Stored data entries:
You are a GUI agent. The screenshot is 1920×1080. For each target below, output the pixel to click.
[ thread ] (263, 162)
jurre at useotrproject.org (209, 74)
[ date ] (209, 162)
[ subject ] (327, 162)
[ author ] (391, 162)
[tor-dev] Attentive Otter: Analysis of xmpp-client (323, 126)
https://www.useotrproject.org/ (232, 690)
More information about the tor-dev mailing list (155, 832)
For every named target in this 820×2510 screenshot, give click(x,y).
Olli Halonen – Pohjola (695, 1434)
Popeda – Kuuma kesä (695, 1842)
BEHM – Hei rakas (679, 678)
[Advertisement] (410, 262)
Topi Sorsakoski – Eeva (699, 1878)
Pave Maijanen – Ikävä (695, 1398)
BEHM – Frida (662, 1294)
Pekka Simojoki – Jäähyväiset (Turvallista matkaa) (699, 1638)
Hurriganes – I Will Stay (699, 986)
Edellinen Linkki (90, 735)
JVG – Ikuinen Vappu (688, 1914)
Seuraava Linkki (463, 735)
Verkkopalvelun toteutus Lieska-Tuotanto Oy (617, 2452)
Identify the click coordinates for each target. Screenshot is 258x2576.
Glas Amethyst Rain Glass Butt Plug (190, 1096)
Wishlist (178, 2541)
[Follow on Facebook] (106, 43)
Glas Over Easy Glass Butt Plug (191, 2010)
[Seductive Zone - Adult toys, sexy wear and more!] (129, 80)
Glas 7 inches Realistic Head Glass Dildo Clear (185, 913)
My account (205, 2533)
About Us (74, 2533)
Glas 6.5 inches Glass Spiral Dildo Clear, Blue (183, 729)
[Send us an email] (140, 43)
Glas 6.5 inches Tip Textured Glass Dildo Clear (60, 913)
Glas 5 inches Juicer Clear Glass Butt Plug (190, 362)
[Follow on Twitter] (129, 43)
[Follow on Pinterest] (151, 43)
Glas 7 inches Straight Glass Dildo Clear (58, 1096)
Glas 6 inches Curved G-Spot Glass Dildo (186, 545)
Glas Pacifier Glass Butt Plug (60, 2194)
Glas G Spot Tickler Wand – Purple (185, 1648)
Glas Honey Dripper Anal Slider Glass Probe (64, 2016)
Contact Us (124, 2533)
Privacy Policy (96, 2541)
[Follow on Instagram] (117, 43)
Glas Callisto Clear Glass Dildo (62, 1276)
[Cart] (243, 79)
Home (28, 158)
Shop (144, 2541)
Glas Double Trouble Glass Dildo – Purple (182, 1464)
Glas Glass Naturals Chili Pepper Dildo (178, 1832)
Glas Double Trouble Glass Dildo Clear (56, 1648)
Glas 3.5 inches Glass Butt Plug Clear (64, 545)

[Task goal]
The answer is to be the lines from the one holding "[ subject ] (327, 162)" through the end of the data above, transcribed character for character, both ends included.

[Answer to this exercise]
[ subject ] (327, 162)
[ author ] (391, 162)
[tor-dev] Attentive Otter: Analysis of xmpp-client (323, 126)
https://www.useotrproject.org/ (232, 690)
More information about the tor-dev mailing list (155, 832)
For every named target in this 820×2510 screenshot, give click(x,y).
Olli Halonen – Pohjola (695, 1434)
Popeda – Kuuma kesä (695, 1842)
BEHM – Hei rakas (679, 678)
[Advertisement] (410, 262)
Topi Sorsakoski – Eeva (699, 1878)
Pave Maijanen – Ikävä (695, 1398)
BEHM – Frida (662, 1294)
Pekka Simojoki – Jäähyväiset (Turvallista matkaa) (699, 1638)
Hurriganes – I Will Stay (699, 986)
Edellinen Linkki (90, 735)
JVG – Ikuinen Vappu (688, 1914)
Seuraava Linkki (463, 735)
Verkkopalvelun toteutus Lieska-Tuotanto Oy (617, 2452)
Identify the click coordinates for each target. Screenshot is 258x2576.
Glas Amethyst Rain Glass Butt Plug (190, 1096)
Wishlist (178, 2541)
[Follow on Facebook] (106, 43)
Glas Over Easy Glass Butt Plug (191, 2010)
[Seductive Zone - Adult toys, sexy wear and more!] (129, 80)
Glas 7 inches Realistic Head Glass Dildo Clear (185, 913)
My account (205, 2533)
About Us (74, 2533)
Glas 6.5 inches Glass Spiral Dildo Clear, Blue (183, 729)
[Send us an email] (140, 43)
Glas 6.5 inches Tip Textured Glass Dildo Clear (60, 913)
Glas 5 inches Juicer Clear Glass Butt Plug (190, 362)
[Follow on Twitter] (129, 43)
[Follow on Pinterest] (151, 43)
Glas 7 inches Straight Glass Dildo Clear (58, 1096)
Glas 6 inches Curved G-Spot Glass Dildo (186, 545)
Glas Pacifier Glass Butt Plug (60, 2194)
Glas G Spot Tickler Wand – Purple (185, 1648)
Glas Honey Dripper Anal Slider Glass Probe (64, 2016)
Contact Us (124, 2533)
Privacy Policy (96, 2541)
[Follow on Instagram] (117, 43)
Glas Callisto Clear Glass Dildo (62, 1276)
[Cart] (243, 79)
Home (28, 158)
Shop (144, 2541)
Glas Double Trouble Glass Dildo – Purple (182, 1464)
Glas Glass Naturals Chili Pepper Dildo (178, 1832)
Glas Double Trouble Glass Dildo Clear (56, 1648)
Glas 3.5 inches Glass Butt Plug Clear (64, 545)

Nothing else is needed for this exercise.